Aim of the task:
Collect every line from the entries below that contains the string "menu". Case counts.

## START Data shown

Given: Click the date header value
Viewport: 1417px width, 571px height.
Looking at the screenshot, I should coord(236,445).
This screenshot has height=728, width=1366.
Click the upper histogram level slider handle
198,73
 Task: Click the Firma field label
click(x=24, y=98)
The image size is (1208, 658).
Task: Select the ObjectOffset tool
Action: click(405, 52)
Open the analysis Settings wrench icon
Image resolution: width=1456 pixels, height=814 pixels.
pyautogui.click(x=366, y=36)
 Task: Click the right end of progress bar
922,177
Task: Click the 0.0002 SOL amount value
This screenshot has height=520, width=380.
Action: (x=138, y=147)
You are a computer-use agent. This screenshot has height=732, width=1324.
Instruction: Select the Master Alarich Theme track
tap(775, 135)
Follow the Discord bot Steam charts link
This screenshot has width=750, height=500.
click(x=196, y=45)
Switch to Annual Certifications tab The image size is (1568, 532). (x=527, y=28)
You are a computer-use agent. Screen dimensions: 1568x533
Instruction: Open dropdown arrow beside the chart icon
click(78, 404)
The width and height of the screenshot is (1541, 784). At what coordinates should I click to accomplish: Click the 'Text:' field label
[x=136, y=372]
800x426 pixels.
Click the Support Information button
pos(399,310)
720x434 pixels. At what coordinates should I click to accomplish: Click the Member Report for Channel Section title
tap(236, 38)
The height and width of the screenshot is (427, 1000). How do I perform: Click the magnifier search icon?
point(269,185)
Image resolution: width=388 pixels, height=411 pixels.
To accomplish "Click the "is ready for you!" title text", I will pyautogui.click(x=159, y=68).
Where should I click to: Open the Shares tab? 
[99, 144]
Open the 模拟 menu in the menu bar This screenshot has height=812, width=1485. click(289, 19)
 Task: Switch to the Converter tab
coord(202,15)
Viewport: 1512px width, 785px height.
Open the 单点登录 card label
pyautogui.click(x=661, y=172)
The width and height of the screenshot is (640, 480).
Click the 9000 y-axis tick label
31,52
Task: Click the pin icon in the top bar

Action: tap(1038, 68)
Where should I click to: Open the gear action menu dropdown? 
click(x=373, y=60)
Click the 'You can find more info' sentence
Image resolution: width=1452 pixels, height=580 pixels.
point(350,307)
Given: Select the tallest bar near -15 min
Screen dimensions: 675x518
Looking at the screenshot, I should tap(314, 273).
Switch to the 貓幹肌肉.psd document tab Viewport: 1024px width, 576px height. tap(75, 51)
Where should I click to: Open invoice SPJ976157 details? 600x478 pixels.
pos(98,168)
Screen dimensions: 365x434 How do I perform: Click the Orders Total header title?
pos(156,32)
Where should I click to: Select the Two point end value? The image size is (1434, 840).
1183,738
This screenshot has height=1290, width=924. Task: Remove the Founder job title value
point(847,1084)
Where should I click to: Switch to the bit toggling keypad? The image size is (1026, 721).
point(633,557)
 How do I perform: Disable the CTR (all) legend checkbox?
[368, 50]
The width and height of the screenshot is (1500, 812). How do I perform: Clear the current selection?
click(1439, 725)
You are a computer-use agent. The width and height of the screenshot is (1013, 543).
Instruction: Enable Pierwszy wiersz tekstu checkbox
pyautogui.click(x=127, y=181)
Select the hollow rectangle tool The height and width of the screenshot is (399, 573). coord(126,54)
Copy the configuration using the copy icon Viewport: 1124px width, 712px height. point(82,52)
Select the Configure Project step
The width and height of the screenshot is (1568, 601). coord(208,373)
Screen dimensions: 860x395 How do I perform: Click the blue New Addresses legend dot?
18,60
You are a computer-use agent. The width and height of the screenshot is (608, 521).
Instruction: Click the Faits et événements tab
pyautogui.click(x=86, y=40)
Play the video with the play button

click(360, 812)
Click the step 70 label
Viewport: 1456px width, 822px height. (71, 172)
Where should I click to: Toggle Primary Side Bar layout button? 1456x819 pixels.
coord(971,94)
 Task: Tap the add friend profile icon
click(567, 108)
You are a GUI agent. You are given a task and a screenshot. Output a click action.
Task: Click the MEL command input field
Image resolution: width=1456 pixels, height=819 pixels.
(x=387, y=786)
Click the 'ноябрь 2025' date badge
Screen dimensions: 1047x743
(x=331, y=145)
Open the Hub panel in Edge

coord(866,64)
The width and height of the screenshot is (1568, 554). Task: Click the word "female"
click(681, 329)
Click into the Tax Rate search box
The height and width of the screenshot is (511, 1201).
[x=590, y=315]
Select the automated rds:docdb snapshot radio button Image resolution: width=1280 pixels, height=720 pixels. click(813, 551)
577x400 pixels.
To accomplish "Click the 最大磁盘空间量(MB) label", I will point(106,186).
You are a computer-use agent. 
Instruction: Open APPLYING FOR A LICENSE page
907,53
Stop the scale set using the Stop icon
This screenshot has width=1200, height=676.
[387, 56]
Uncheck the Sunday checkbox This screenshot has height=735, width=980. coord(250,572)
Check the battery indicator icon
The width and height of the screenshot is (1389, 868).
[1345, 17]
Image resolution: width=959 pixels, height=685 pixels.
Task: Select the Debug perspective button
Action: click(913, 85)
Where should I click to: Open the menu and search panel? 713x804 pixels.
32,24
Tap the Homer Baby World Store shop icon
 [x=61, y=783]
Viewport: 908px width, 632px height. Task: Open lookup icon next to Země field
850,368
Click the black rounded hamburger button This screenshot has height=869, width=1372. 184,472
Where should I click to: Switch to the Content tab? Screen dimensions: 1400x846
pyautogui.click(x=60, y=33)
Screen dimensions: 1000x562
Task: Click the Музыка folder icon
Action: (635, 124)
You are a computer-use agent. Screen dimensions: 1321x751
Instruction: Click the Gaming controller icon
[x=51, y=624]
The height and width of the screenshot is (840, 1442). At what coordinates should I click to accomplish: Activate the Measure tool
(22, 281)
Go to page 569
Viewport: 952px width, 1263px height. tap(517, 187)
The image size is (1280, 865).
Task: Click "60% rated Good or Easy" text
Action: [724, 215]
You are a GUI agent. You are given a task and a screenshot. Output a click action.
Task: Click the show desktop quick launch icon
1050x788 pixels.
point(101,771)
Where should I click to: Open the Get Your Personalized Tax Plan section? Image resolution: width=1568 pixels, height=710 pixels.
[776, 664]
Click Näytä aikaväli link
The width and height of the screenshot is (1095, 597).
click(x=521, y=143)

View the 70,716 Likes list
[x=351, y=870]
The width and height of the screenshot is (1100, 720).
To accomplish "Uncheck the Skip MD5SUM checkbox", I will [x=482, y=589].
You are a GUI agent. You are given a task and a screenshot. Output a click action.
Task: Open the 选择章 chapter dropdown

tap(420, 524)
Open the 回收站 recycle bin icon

## END Data shown

Answer:
Open the 模拟 menu in the menu bar This screenshot has height=812, width=1485. click(289, 19)
Where should I click to: Open the gear action menu dropdown? 
Where should I click to: Open the menu and search panel? 713x804 pixels.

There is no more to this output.